The material must be copied out exactly, line for line.

Material supplied ▸
Content starts

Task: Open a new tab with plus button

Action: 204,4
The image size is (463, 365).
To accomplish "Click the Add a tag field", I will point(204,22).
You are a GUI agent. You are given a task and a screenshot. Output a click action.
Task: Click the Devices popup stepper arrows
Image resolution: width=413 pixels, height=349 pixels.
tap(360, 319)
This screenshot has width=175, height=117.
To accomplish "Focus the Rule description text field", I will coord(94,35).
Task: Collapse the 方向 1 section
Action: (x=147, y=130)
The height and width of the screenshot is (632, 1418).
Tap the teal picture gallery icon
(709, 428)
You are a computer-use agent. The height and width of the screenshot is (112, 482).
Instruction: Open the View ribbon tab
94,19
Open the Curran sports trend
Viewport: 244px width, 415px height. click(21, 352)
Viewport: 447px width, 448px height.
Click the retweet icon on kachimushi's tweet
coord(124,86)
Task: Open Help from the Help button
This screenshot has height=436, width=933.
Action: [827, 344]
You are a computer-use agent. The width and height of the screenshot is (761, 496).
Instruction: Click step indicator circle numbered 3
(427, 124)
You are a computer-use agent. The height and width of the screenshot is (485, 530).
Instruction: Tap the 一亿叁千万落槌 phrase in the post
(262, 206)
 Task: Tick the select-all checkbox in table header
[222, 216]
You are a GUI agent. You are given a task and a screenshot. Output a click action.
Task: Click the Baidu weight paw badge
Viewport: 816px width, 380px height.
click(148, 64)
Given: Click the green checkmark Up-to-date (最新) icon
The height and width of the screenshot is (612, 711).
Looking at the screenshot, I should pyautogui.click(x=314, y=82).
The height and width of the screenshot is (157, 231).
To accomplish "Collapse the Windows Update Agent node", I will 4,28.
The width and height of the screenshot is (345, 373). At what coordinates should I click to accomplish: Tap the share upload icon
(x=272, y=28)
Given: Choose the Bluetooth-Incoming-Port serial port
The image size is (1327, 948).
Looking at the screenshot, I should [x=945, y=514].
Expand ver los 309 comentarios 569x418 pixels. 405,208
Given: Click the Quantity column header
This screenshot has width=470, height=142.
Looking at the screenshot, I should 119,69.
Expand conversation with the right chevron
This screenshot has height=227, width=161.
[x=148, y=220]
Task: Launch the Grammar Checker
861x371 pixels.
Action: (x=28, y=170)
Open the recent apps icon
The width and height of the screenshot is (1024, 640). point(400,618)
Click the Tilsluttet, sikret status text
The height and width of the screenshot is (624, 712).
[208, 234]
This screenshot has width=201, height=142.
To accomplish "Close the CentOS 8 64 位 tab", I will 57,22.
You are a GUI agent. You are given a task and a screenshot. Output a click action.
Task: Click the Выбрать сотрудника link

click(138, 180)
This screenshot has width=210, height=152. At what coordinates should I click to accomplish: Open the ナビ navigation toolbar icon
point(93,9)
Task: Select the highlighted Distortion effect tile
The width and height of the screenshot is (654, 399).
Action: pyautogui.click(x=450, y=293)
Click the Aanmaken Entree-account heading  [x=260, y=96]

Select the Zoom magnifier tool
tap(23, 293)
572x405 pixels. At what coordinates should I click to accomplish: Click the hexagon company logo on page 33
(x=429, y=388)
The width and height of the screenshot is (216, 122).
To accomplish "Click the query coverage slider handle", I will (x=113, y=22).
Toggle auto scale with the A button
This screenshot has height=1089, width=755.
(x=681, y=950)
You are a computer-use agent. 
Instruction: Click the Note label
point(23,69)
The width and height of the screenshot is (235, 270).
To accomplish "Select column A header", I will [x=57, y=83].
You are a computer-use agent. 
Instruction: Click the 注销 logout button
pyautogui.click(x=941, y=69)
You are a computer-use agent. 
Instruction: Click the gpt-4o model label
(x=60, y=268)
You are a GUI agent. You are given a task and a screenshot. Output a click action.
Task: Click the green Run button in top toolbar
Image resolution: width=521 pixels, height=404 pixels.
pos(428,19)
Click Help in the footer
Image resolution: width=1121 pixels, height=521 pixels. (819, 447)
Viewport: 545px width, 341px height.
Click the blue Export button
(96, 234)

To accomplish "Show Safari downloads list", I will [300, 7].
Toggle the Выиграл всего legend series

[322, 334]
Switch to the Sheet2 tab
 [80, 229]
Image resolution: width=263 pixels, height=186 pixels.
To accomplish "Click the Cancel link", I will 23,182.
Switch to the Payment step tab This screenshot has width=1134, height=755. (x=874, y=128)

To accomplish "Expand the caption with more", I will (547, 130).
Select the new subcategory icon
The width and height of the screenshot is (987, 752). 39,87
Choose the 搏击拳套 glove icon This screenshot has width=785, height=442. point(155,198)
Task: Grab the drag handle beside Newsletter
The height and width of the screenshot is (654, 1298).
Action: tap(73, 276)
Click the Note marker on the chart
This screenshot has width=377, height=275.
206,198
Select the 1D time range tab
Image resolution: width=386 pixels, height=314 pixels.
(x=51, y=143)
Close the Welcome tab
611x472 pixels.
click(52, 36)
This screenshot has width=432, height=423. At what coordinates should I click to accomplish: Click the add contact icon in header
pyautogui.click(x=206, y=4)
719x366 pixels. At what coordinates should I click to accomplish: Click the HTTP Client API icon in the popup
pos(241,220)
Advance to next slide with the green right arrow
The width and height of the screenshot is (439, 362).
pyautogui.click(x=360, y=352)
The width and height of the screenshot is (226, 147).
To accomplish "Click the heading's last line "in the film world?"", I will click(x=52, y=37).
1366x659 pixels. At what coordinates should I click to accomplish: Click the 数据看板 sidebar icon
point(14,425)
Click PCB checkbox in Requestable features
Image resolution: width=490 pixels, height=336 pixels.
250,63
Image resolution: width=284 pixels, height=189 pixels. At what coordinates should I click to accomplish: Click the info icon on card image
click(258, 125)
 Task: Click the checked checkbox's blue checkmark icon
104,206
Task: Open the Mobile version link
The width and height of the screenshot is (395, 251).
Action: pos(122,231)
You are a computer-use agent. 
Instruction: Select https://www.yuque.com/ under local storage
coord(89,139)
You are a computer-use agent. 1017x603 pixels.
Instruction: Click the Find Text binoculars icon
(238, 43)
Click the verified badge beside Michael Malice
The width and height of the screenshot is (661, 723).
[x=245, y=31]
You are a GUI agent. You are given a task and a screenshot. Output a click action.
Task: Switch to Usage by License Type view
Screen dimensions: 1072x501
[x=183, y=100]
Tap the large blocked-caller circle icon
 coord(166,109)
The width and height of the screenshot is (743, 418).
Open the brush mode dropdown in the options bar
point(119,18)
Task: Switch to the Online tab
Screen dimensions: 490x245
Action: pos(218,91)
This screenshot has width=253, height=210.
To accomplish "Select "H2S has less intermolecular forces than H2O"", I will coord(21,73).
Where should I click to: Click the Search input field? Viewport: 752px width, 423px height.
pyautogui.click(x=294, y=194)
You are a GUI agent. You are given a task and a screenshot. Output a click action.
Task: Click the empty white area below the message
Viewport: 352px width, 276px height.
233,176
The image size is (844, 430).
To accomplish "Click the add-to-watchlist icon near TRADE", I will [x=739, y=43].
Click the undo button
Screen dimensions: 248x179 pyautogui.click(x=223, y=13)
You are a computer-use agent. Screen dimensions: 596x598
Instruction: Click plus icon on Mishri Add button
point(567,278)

Content ends

Reply ▸
Task: Open a new tab with plus button

Action: 204,4
The image size is (463, 365).
To accomplish "Click the Add a tag field", I will point(204,22).
You are a GUI agent. You are given a task and a screenshot. Output a click action.
Task: Click the Devices popup stepper arrows
Image resolution: width=413 pixels, height=349 pixels.
tap(360, 319)
This screenshot has width=175, height=117.
To accomplish "Focus the Rule description text field", I will coord(94,35).
Task: Collapse the 方向 1 section
Action: (x=147, y=130)
The height and width of the screenshot is (632, 1418).
Tap the teal picture gallery icon
(709, 428)
You are a computer-use agent. The height and width of the screenshot is (112, 482).
Instruction: Open the View ribbon tab
94,19
Open the Curran sports trend
Viewport: 244px width, 415px height. click(21, 352)
Viewport: 447px width, 448px height.
Click the retweet icon on kachimushi's tweet
coord(124,86)
Task: Open Help from the Help button
This screenshot has height=436, width=933.
Action: [827, 344]
You are a computer-use agent. The width and height of the screenshot is (761, 496).
Instruction: Click step indicator circle numbered 3
(427, 124)
You are a computer-use agent. The height and width of the screenshot is (485, 530).
Instruction: Tap the 一亿叁千万落槌 phrase in the post
(262, 206)
 Task: Tick the select-all checkbox in table header
[222, 216]
You are a GUI agent. You are given a task and a screenshot. Output a click action.
Task: Click the Baidu weight paw badge
Viewport: 816px width, 380px height.
click(148, 64)
Given: Click the green checkmark Up-to-date (最新) icon
The height and width of the screenshot is (612, 711).
Looking at the screenshot, I should pyautogui.click(x=314, y=82).
The height and width of the screenshot is (157, 231).
To accomplish "Collapse the Windows Update Agent node", I will 4,28.
The width and height of the screenshot is (345, 373). At what coordinates should I click to accomplish: Tap the share upload icon
(x=272, y=28)
Given: Choose the Bluetooth-Incoming-Port serial port
The image size is (1327, 948).
Looking at the screenshot, I should [x=945, y=514].
Expand ver los 309 comentarios 569x418 pixels. 405,208
Given: Click the Quantity column header
This screenshot has width=470, height=142.
Looking at the screenshot, I should 119,69.
Expand conversation with the right chevron
This screenshot has height=227, width=161.
[x=148, y=220]
Task: Launch the Grammar Checker
861x371 pixels.
Action: (x=28, y=170)
Open the recent apps icon
The width and height of the screenshot is (1024, 640). point(400,618)
Click the Tilsluttet, sikret status text
The height and width of the screenshot is (624, 712).
[208, 234]
This screenshot has width=201, height=142.
To accomplish "Close the CentOS 8 64 位 tab", I will 57,22.
You are a GUI agent. You are given a task and a screenshot. Output a click action.
Task: Click the Выбрать сотрудника link

click(138, 180)
This screenshot has width=210, height=152. At what coordinates should I click to accomplish: Open the ナビ navigation toolbar icon
point(93,9)
Task: Select the highlighted Distortion effect tile
The width and height of the screenshot is (654, 399).
Action: pyautogui.click(x=450, y=293)
Click the Aanmaken Entree-account heading  [x=260, y=96]

Select the Zoom magnifier tool
tap(23, 293)
572x405 pixels. At what coordinates should I click to accomplish: Click the hexagon company logo on page 33
(x=429, y=388)
The width and height of the screenshot is (216, 122).
To accomplish "Click the query coverage slider handle", I will (x=113, y=22).
Toggle auto scale with the A button
This screenshot has height=1089, width=755.
(x=681, y=950)
You are a computer-use agent. 
Instruction: Click the Note label
point(23,69)
The width and height of the screenshot is (235, 270).
To accomplish "Select column A header", I will [x=57, y=83].
You are a computer-use agent. 
Instruction: Click the 注销 logout button
pyautogui.click(x=941, y=69)
You are a computer-use agent. 
Instruction: Click the gpt-4o model label
(x=60, y=268)
You are a GUI agent. You are given a task and a screenshot. Output a click action.
Task: Click the green Run button in top toolbar
Image resolution: width=521 pixels, height=404 pixels.
pos(428,19)
Click Help in the footer
Image resolution: width=1121 pixels, height=521 pixels. (819, 447)
Viewport: 545px width, 341px height.
Click the blue Export button
(96, 234)

To accomplish "Show Safari downloads list", I will [300, 7].
Toggle the Выиграл всего legend series

[322, 334]
Switch to the Sheet2 tab
 [80, 229]
Image resolution: width=263 pixels, height=186 pixels.
To accomplish "Click the Cancel link", I will 23,182.
Switch to the Payment step tab This screenshot has width=1134, height=755. (x=874, y=128)

To accomplish "Expand the caption with more", I will (547, 130).
Select the new subcategory icon
The width and height of the screenshot is (987, 752). 39,87
Choose the 搏击拳套 glove icon This screenshot has width=785, height=442. point(155,198)
Task: Grab the drag handle beside Newsletter
The height and width of the screenshot is (654, 1298).
Action: tap(73, 276)
Click the Note marker on the chart
This screenshot has width=377, height=275.
206,198
Select the 1D time range tab
Image resolution: width=386 pixels, height=314 pixels.
(x=51, y=143)
Close the Welcome tab
611x472 pixels.
click(52, 36)
This screenshot has width=432, height=423. At what coordinates should I click to accomplish: Click the add contact icon in header
pyautogui.click(x=206, y=4)
719x366 pixels. At what coordinates should I click to accomplish: Click the HTTP Client API icon in the popup
pos(241,220)
Advance to next slide with the green right arrow
The width and height of the screenshot is (439, 362).
pyautogui.click(x=360, y=352)
The width and height of the screenshot is (226, 147).
To accomplish "Click the heading's last line "in the film world?"", I will click(x=52, y=37).
1366x659 pixels. At what coordinates should I click to accomplish: Click the 数据看板 sidebar icon
point(14,425)
Click PCB checkbox in Requestable features
Image resolution: width=490 pixels, height=336 pixels.
250,63
Image resolution: width=284 pixels, height=189 pixels. At what coordinates should I click to accomplish: Click the info icon on card image
click(258, 125)
 Task: Click the checked checkbox's blue checkmark icon
104,206
Task: Open the Mobile version link
The width and height of the screenshot is (395, 251).
Action: pos(122,231)
You are a computer-use agent. 
Instruction: Select https://www.yuque.com/ under local storage
coord(89,139)
You are a computer-use agent. 1017x603 pixels.
Instruction: Click the Find Text binoculars icon
(238, 43)
Click the verified badge beside Michael Malice
The width and height of the screenshot is (661, 723).
[x=245, y=31]
You are a GUI agent. You are given a task and a screenshot. Output a click action.
Task: Switch to Usage by License Type view
Screen dimensions: 1072x501
[x=183, y=100]
Tap the large blocked-caller circle icon
 coord(166,109)
The width and height of the screenshot is (743, 418).
Open the brush mode dropdown in the options bar
point(119,18)
Task: Switch to the Online tab
Screen dimensions: 490x245
Action: pos(218,91)
This screenshot has width=253, height=210.
To accomplish "Select "H2S has less intermolecular forces than H2O"", I will coord(21,73).
Where should I click to: Click the Search input field? Viewport: 752px width, 423px height.
pyautogui.click(x=294, y=194)
You are a GUI agent. You are given a task and a screenshot. Output a click action.
Task: Click the empty white area below the message
Viewport: 352px width, 276px height.
233,176
The image size is (844, 430).
To accomplish "Click the add-to-watchlist icon near TRADE", I will [x=739, y=43].
Click the undo button
Screen dimensions: 248x179 pyautogui.click(x=223, y=13)
You are a computer-use agent. Screen dimensions: 596x598
Instruction: Click plus icon on Mishri Add button
point(567,278)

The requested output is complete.